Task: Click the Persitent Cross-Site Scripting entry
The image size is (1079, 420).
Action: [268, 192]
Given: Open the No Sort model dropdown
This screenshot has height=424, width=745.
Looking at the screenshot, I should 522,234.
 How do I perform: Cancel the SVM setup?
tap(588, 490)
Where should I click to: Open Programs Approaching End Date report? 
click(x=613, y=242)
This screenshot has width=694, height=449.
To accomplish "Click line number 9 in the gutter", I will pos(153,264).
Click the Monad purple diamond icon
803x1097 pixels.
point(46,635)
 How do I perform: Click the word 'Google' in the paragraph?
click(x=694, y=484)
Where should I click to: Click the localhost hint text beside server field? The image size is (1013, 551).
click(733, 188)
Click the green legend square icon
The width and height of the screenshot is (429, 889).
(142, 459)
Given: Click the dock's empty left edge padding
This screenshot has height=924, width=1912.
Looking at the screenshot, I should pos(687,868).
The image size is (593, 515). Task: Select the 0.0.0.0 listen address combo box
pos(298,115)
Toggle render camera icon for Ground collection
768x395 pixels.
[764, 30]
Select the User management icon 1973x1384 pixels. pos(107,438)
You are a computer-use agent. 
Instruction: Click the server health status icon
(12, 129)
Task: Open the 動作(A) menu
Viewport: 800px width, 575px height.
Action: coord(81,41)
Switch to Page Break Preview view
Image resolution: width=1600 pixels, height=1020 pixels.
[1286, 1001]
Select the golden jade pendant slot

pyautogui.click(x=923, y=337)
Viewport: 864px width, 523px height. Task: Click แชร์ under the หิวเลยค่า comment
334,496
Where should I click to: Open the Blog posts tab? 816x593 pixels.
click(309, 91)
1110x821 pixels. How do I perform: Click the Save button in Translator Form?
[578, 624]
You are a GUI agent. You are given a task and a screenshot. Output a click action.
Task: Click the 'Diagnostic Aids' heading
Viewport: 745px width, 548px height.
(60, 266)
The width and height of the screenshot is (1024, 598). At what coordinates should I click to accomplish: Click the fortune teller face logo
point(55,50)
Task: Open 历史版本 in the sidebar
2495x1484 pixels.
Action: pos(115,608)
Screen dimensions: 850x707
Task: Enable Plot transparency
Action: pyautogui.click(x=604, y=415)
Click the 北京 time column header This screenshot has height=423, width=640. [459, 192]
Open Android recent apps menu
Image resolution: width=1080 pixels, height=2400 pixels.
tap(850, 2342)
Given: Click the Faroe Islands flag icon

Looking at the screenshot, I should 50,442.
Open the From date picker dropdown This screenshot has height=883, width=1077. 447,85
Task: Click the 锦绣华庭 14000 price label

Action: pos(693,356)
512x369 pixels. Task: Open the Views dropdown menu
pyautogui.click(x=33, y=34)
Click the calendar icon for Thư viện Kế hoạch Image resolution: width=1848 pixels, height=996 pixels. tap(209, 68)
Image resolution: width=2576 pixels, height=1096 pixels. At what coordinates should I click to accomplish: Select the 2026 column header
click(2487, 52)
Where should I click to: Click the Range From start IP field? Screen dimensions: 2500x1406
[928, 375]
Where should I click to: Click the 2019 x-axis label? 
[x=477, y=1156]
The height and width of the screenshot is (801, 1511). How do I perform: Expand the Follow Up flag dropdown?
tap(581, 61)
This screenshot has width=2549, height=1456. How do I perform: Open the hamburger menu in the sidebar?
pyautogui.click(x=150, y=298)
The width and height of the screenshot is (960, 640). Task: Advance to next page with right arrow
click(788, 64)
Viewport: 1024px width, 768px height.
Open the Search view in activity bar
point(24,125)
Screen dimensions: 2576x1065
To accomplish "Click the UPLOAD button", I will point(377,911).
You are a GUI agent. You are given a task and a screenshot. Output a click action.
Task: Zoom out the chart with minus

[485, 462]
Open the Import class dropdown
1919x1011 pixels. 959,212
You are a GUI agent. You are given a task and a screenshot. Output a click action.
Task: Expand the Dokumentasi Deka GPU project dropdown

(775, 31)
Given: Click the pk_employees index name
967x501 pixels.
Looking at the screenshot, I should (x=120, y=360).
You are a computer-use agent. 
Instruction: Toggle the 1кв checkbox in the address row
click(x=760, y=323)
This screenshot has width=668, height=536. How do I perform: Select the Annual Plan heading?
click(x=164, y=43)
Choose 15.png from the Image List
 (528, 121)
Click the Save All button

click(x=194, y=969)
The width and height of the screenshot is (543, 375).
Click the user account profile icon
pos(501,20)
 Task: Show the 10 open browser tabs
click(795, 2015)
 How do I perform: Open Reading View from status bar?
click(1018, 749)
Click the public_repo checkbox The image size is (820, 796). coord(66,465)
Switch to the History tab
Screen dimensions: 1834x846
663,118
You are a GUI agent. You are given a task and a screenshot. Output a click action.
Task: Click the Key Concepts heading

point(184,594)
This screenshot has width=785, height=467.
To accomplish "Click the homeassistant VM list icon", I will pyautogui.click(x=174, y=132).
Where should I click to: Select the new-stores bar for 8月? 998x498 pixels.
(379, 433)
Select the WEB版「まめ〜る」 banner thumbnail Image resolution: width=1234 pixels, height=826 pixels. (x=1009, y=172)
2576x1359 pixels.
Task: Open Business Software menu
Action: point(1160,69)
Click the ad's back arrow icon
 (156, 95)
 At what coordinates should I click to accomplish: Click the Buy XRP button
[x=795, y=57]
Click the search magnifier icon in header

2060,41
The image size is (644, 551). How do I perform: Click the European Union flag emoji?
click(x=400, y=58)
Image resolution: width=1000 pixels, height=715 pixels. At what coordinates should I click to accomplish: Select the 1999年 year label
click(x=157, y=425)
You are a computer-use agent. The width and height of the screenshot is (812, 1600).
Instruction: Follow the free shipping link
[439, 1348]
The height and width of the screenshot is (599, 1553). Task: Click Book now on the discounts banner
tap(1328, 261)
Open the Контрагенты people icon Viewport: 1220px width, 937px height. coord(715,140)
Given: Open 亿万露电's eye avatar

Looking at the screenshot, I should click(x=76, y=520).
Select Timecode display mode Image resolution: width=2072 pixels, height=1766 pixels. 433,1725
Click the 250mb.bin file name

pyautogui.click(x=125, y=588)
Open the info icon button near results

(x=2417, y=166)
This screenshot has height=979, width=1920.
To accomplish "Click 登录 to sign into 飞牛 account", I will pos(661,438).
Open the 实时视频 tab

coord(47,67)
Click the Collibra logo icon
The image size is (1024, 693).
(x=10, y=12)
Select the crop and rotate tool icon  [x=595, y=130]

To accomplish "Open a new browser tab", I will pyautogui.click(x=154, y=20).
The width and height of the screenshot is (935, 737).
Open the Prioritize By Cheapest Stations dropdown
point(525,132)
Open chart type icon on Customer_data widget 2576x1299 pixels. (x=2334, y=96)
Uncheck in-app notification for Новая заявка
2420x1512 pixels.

• • • •

◆ Directions for this task
Present all of the lines above as a numbered list, leaving out the blank ones.

◆ Problem solution
1. Task: Click the Persitent Cross-Site Scripting entry
2. The image size is (1079, 420).
3. Action: [268, 192]
4. Given: Open the No Sort model dropdown
5. This screenshot has height=424, width=745.
6. Looking at the screenshot, I should 522,234.
7.  How do I perform: Cancel the SVM setup?
8. tap(588, 490)
9. Where should I click to: Open Programs Approaching End Date report? 
10. click(x=613, y=242)
11. This screenshot has width=694, height=449.
12. To accomplish "Click line number 9 in the gutter", I will pos(153,264).
13. Click the Monad purple diamond icon
14. 803x1097 pixels.
15. point(46,635)
16.  How do I perform: Click the word 'Google' in the paragraph?
17. click(x=694, y=484)
18. Where should I click to: Click the localhost hint text beside server field? The image size is (1013, 551).
19. click(733, 188)
20. Click the green legend square icon
21. The width and height of the screenshot is (429, 889).
22. (142, 459)
23. Given: Click the dock's empty left edge padding
24. This screenshot has height=924, width=1912.
25. Looking at the screenshot, I should pos(687,868).
26. The image size is (593, 515). Task: Select the 0.0.0.0 listen address combo box
27. pos(298,115)
28. Toggle render camera icon for Ground collection
29. 768x395 pixels.
30. [764, 30]
31. Select the User management icon 1973x1384 pixels. pos(107,438)
32. You are a computer-use agent. 
33. Instruction: Click the server health status icon
34. (12, 129)
35. Task: Open the 動作(A) menu
36. Viewport: 800px width, 575px height.
37. Action: coord(81,41)
38. Switch to Page Break Preview view
39. Image resolution: width=1600 pixels, height=1020 pixels.
40. [1286, 1001]
41. Select the golden jade pendant slot
42. pyautogui.click(x=923, y=337)
43. Viewport: 864px width, 523px height. Task: Click แชร์ under the หิวเลยค่า comment
44. 334,496
45. Where should I click to: Open the Blog posts tab? 816x593 pixels.
46. click(309, 91)
47. 1110x821 pixels. How do I perform: Click the Save button in Translator Form?
48. [578, 624]
49. You are a GUI agent. You are given a task and a screenshot. Output a click action.
50. Task: Click the 'Diagnostic Aids' heading
51. Viewport: 745px width, 548px height.
52. (60, 266)
53. The width and height of the screenshot is (1024, 598). At what coordinates should I click to accomplish: Click the fortune teller face logo
54. point(55,50)
55. Task: Open 历史版本 in the sidebar
56. 2495x1484 pixels.
57. Action: pos(115,608)
58. Screen dimensions: 850x707
59. Task: Enable Plot transparency
60. Action: pyautogui.click(x=604, y=415)
61. Click the 北京 time column header This screenshot has height=423, width=640. [459, 192]
62. Open Android recent apps menu
63. Image resolution: width=1080 pixels, height=2400 pixels.
64. tap(850, 2342)
65. Given: Click the Faroe Islands flag icon
66. Looking at the screenshot, I should 50,442.
67. Open the From date picker dropdown This screenshot has height=883, width=1077. 447,85
68. Task: Click the 锦绣华庭 14000 price label
69. Action: pos(693,356)
70. 512x369 pixels. Task: Open the Views dropdown menu
71. pyautogui.click(x=33, y=34)
72. Click the calendar icon for Thư viện Kế hoạch Image resolution: width=1848 pixels, height=996 pixels. tap(209, 68)
73. Image resolution: width=2576 pixels, height=1096 pixels. At what coordinates should I click to accomplish: Select the 2026 column header
74. click(2487, 52)
75. Where should I click to: Click the Range From start IP field? Screen dimensions: 2500x1406
76. [928, 375]
77. Where should I click to: Click the 2019 x-axis label? 
78. [x=477, y=1156]
79. The height and width of the screenshot is (801, 1511). How do I perform: Expand the Follow Up flag dropdown?
80. tap(581, 61)
81. This screenshot has width=2549, height=1456. How do I perform: Open the hamburger menu in the sidebar?
82. pyautogui.click(x=150, y=298)
83. The width and height of the screenshot is (960, 640). Task: Advance to next page with right arrow
84. click(788, 64)
85. Viewport: 1024px width, 768px height.
86. Open the Search view in activity bar
87. point(24,125)
88. Screen dimensions: 2576x1065
89. To accomplish "Click the UPLOAD button", I will point(377,911).
90. You are a GUI agent. You are given a task and a screenshot. Output a click action.
91. Task: Zoom out the chart with minus
92. [485, 462]
93. Open the Import class dropdown
94. 1919x1011 pixels. 959,212
95. You are a GUI agent. You are given a task and a screenshot. Output a click action.
96. Task: Expand the Dokumentasi Deka GPU project dropdown
97. (775, 31)
98. Given: Click the pk_employees index name
99. 967x501 pixels.
100. Looking at the screenshot, I should (x=120, y=360).
101. You are a computer-use agent. 
102. Instruction: Toggle the 1кв checkbox in the address row
103. click(x=760, y=323)
104. This screenshot has width=668, height=536. How do I perform: Select the Annual Plan heading?
105. click(x=164, y=43)
106. Choose 15.png from the Image List
107.  (528, 121)
108. Click the Save All button
109. click(x=194, y=969)
110. The width and height of the screenshot is (543, 375).
111. Click the user account profile icon
112. pos(501,20)
113.  Task: Show the 10 open browser tabs
114. click(795, 2015)
115.  How do I perform: Open Reading View from status bar?
116. click(1018, 749)
117. Click the public_repo checkbox The image size is (820, 796). coord(66,465)
118. Switch to the History tab
119. Screen dimensions: 1834x846
120. 663,118
121. You are a GUI agent. You are given a task and a screenshot. Output a click action.
122. Task: Click the Key Concepts heading
123. point(184,594)
124. This screenshot has width=785, height=467.
125. To accomplish "Click the homeassistant VM list icon", I will pyautogui.click(x=174, y=132).
126. Where should I click to: Select the new-stores bar for 8月? 998x498 pixels.
127. (379, 433)
128. Select the WEB版「まめ〜る」 banner thumbnail Image resolution: width=1234 pixels, height=826 pixels. (x=1009, y=172)
129. 2576x1359 pixels.
130. Task: Open Business Software menu
131. Action: point(1160,69)
132. Click the ad's back arrow icon
133.  (156, 95)
134.  At what coordinates should I click to accomplish: Click the Buy XRP button
135. [x=795, y=57]
136. Click the search magnifier icon in header
137. 2060,41
138. The image size is (644, 551). How do I perform: Click the European Union flag emoji?
139. click(x=400, y=58)
140. Image resolution: width=1000 pixels, height=715 pixels. At what coordinates should I click to accomplish: Select the 1999年 year label
141. click(x=157, y=425)
142. You are a computer-use agent. The width and height of the screenshot is (812, 1600).
143. Instruction: Follow the free shipping link
144. [439, 1348]
145. The height and width of the screenshot is (599, 1553). Task: Click Book now on the discounts banner
146. tap(1328, 261)
147. Open the Контрагенты people icon Viewport: 1220px width, 937px height. coord(715,140)
148. Given: Open 亿万露电's eye avatar
149. Looking at the screenshot, I should click(x=76, y=520).
150. Select Timecode display mode Image resolution: width=2072 pixels, height=1766 pixels. 433,1725
151. Click the 250mb.bin file name
152. pyautogui.click(x=125, y=588)
153. Open the info icon button near results
154. (x=2417, y=166)
155. This screenshot has height=979, width=1920.
156. To accomplish "Click 登录 to sign into 飞牛 account", I will pos(661,438).
157. Open the 实时视频 tab
158. coord(47,67)
159. Click the Collibra logo icon
160. The image size is (1024, 693).
161. (x=10, y=12)
162. Select the crop and rotate tool icon  [x=595, y=130]
163. To accomplish "Open a new browser tab", I will pyautogui.click(x=154, y=20).
164. The width and height of the screenshot is (935, 737).
165. Open the Prioritize By Cheapest Stations dropdown
166. point(525,132)
167. Open chart type icon on Customer_data widget 2576x1299 pixels. (x=2334, y=96)
168. Uncheck in-app notification for Новая заявка
169. 2420x1512 pixels.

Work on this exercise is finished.